Spatially averaged $|{\tilde{Q}}_e(f){|}^2$ power spectra for anesthetic slow-wave (thick-black curve: $D_2=0.4{\mathrm{cm}}^2$) and bursting (gray curve: $D_2=0.3{\mathrm{cm}}^2$) time series illustrated in Figs. 10a, 10b, respectively. Power is expressed in dB relative to the value at 100 Hz. Bursting, but not slow-wave, shows pronounced resonances at $f_1=1.75\mathrm{Hz}$ and its harmonics $n{f}_1$, $n=2\dots 12$. The red line shows the best-fit trend for the power law $P\sim f^{-4.4}$. Frequency resolution for both spectra is 0.05 Hz.

Figure 12

Phase coherence trends for (a) wake (${\lambda }_i=1.00$) and (b) coma (${\lambda }_i=1.018$) for a homogeneous cortex devoid of two-point connections (i.e., $\mu =0$).

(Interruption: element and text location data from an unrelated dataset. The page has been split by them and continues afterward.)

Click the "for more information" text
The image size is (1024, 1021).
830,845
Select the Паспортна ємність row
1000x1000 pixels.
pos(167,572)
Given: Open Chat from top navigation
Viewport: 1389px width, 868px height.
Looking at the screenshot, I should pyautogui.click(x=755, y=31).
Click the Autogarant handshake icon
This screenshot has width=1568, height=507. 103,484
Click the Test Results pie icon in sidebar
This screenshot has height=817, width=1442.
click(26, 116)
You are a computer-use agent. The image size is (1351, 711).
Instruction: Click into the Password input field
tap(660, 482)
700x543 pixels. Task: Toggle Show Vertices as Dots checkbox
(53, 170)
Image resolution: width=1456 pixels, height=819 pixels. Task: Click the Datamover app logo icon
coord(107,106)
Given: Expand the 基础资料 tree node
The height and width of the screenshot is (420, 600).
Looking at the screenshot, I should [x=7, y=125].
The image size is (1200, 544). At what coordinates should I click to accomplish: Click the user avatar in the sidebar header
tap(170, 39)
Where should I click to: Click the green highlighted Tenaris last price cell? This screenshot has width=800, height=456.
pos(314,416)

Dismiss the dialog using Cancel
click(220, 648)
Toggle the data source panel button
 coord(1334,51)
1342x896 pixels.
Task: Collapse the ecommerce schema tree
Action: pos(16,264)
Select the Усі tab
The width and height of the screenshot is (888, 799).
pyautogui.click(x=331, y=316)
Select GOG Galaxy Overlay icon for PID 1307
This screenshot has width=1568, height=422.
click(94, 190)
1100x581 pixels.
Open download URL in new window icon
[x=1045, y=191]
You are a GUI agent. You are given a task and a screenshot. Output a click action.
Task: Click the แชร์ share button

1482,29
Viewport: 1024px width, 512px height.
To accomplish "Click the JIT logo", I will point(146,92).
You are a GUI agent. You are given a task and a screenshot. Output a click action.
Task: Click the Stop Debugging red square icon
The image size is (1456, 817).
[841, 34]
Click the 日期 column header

Bold-black curves show the median trend through data points (gray circles) obtained from 2020 homogeneous cortex experiments; these $\mu =0$ bold-black trends are superimposed on the $\mu =200$ thin-orange median fits from Figs. 7a, 7b to illustrate the impact of suppressing the two-point axonal connection.